The Listening to Birds Blog

Song Thrush by Nigel Pye //myweb.tiscali.co.uk/njpphotography/

May 7, 2008

Screaming summer

Filed under: Interpretations,Uncategorized — Tags: , — Andrew Whitehouse @ 4:44 pm

Swifts are back, at least here in Aberdeen. They arrived, rather suddenly as they often do, on Monday and have been gathering and swirling above the city roof tops ever since. If I’m pushed I usually claim that swifts are my favourite birds, although dippers have a strong case too. Part of the reason why I think they’re so wonderful is that incredible screeching noise they make, a sound that seems so redolent of warm summer days. The arrival of swifts is perhaps the bird arrival that I look forward to the most, and come late summer I shall be keenly looking to see how long they stay on for.

Many people wrote to me about swifts and their associations. Andrew from Crowborough said:

I’ve listened to different birds since I was a child. The one I always listen out for is swifts. They don’t make a nice sound but I always associate their arrival with the beginning of summer.

Judith from Huntingdon adds:

Whenever I hear the sound of swifts screaming above during the summer, I am transported back to the garden of the house in which I was brought up in Southport, Lancashire

Melissa from London shares my enthusiasm:

The bird song I love the best is the scream of the swift, because of its associations with summer. I always watch out for them, and this year I heard them before I saw them, on my way in to work one day. It was a heart-lifting moment. In central London you do see them flying overhead, but usually very far up and not very audible. I love going away in summer, to Devon or the Lake District, somewhere where they scream and dive almost around your head. They stay such a short time, the beeping cries of the house martins lingering a bit longer.

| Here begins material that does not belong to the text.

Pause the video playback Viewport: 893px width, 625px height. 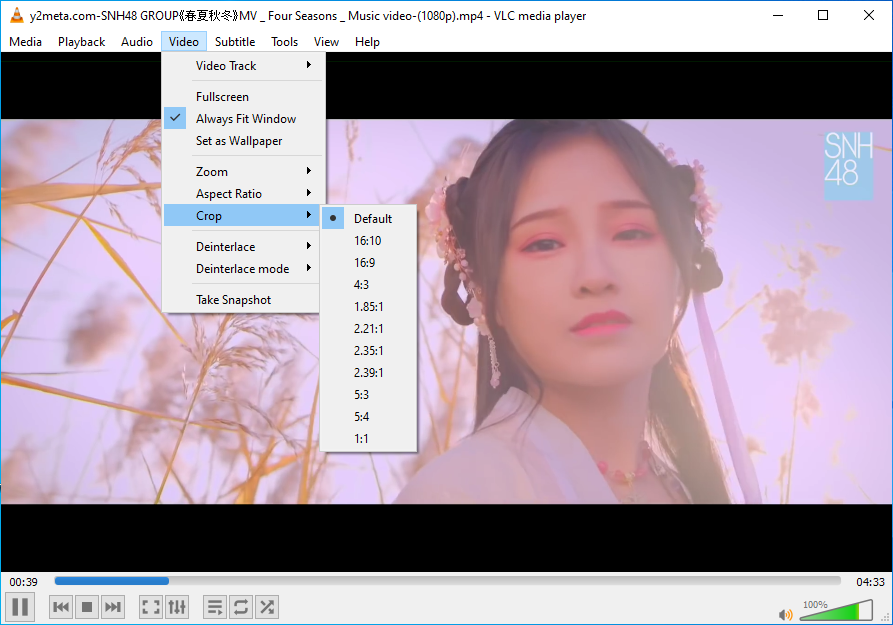tap(20, 606)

And Philip from Preston has similar feelings:

The screaming of parties of swifts swooping down between the house tops is perhaps my favourite bird sound (it’s hardly a song!). Coupled with the spectacle of their flight, it is so exciting it makes me want to yelp with joy! And of course it tells us that spring will soon be summer or indeed that summer is already here (but not for long – the swifts stay for such a short time). May they always return – the thought of summer without them is unbearable.

I think this last quote suggests one of the reasons why swifts are so strongly associated with summer. Their presence so closely coincides with that season, arriving in early May and leaving in early to mid August. Like a typically British summer they’re brief and ephemeral but, with their needle-winged flight and screaming cries, full of effervescent life.

May 5, 2008

How to learn bird sounds at home

Filed under: Perception — Tags: , , — Andrew Whitehouse @ 11:50 am

Learning new bird sounds is difficult for most people, and I don’t regard myself as any better than anyone else despite having been birding for most of my life. I was interested, then, to read this article by Tom Stephenson on Surfbirds about techniques he’s developed to learn bird sounds prior to going on foreign trips. I often find that when I go abroad I can learn to identify birds visually quite rapidly, particularly if I’ve leafed through the field guides beforehand. But learning sounds takes much longer. I can normally pick up a few each day but it’s a struggle and I end up spending much of the trip bewildered by an array of unfamiliar new sounds.

Soon I’m going to be spending a short time in North America and there are other trips abroad scheduled for later in the year, so I was keen to try out these techniques to see if they would help me learn at least some of the songs and calls before I go away. North America is a good place to start because I know a lot of the birds visually but don’t know the songs of many species (I’ve mainly been to America in autumn and winter previously). Also, although it’s very good for birds, it doesn’t have huge numbers of species, so the list of sounds to learn is shorter than it would be for the tropics.

The technique has a number of stages. The first is to gather together the recordings you need, which involves working out what species are likely where you are going as well as downloading, and possibly editing, the recordings. Next you need to make up various playlists of 5-10 species where the calls or songs have similar qualities. This is where the learning really starts and I found it quite a challenge to come up with these. What qualities do you select for the playlists? Pitch (high or low, ascending, descending, staying the same)? Repetition (the same phrase over and over, repetition then variation as with a song thrush)? The number of notes in the song (two, three or four note)? The pattern of sound (rambling and continuous, regular pauses)? The quality of the sound (buzzy, rattling, ‘electrical’, shrill)? Of course a lot of sounds have more than one of these qualities, which complicates things a bit, but trying to figure out the playlists is useful because it requires that you listen actively and systematically to the recordings. I’ve used pretty much all of the above qualities in making playlists, but I still think I need to work on it more, especially with the many rather similar high-pitched songs of birds like warblers.

The next stage is to come up with mnemonics that help you to link the sound to the bird. Sometimes this is relatively easy, for example when the name is onomatopoeic, but Stephenson recommends coming up with ways of linking sound and name through visualisation. The visualisation should ideally link name, sound and the appearance of the bird. For example, least flycatcher, a small American songbird, has a song that sounds a bit like it’s saying ‘titchy’, which links rather straightforwardly to its name and its small size. I imagine a small person saying ‘titchy’ when I hear the sound.

The final part of the technique involves repeatedly testing yourself on each playlist by using the random play function of your media player. This is an aspect of the technique that technology has really helped to facilitate. What’s important here is that the random element enables the mnemonic techniques to be tested actively. This active approach to remembering runs through the whole process and I think this is helpful for learning and remembering in general. Passive learning, whilst it sometimes seems popular in our nation’s schools, is rarely the most effective way of developing skills. The technique also highlights the relationship between hearing and seeing, because it’s through visualisation that the sounds are remembered. One of the important aspects of visualisation is that it tends to be much more instantaneous than the way we remember sounds. For example, when I hear the beginning of a song I often have to ‘play it through’ in my mind to try to remember what it is. Visualisation is, hopefully, much quicker.

I’ll update on my progress after I’ve been to America.